Worried about eviction? Not sure if you can evict someone? Here's where things stand in Alberta

The global COVID-19 pandemic has landed thousdands of Albertans suddenly out of work and potentially facing the loss of their homes because they can't pay the rent.

And that's led to some, including Opposition Leader Rachel Notley, to call for a moratorium on evictions during the coronavirus pandemic.

So, what are the rules in Alberta governing the relationship between renters and landlords? And what, if anything, has changed in light of the public health crisis?

Here is some need-to-know information for renters and landlords in Alberta:

Are there any special measures to protect renters during the crisis?

Not so far, but  the Alberta government has said renters can look for relief from compassionate landlords, while noting it could take several weeks before eviction notices are adjudicated by a provincial tribunal. 

Premier Jason Kenney said the government is considering a short-term stay on eviction enforcement, but offered no immediate plan at a news conference on Monday.

What is the position of the industry group representing landlords?

The Alberta Residential Landlord Association, which represents over 75,000 rental units in the province, urged its members to suspend eviction during the crisis in a statement posted to its website Friday.

Gerry Baxter, executive director of the Calgary Residential Rental Association, said it's important to keep the lines of communication open. 

"The important thing is for those tenants to go and talk to their landlord, go and talk to them now if it looks like you're not going to be able to pay your rent," he said, adding that a payment plan is one good option.

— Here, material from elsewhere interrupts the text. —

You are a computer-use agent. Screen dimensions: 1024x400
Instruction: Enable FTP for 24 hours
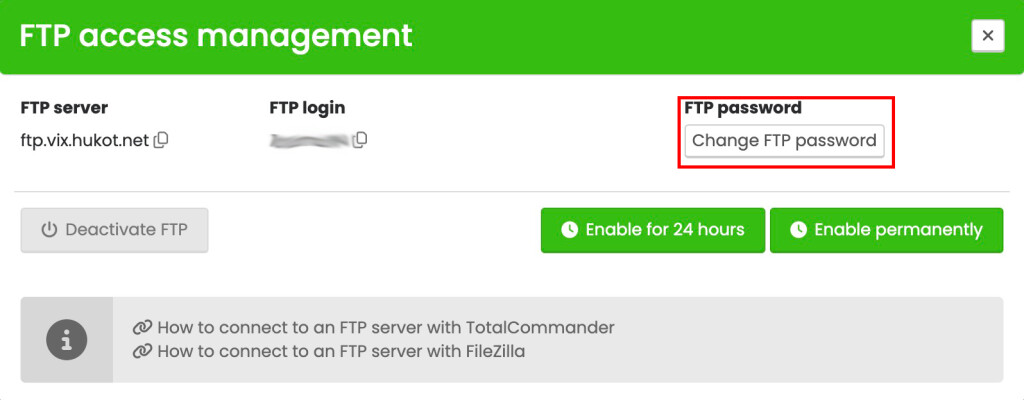pos(653,230)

Rental giant Boardwalk says it will work with every tenant facing financial hardship during the pandemic on a case-by-case basis. 

What are the rules governing when a renter can be evicted?

A landlord can evict a tenant on reasonable grounds, and the tenant has the right to dispute the eviction, except for non-payment of rent, says the Alberta government on its Service Alberta website.

In such cases, the landlord must give the tenant 14 days notice.

In the event of dispute, either party can turn to the Residential Tenancy Dispute Resolution Service. Because of COVID-19 concerns, all hearings are being conducted by telephone.

"Non-urgent applications, such as for damages or return of the security deposit, are being received, but will not be scheduled for hearing while COVID-19 is being managed," the province says.

Where can I find more information?

The Consumer Contact Centre can provide information on many topics related to landlords and tenants. Call 780-427-4088 or toll free 1-877-427-4088.

You can also refer to the Residential Tenancies Act (RTA) Handbook.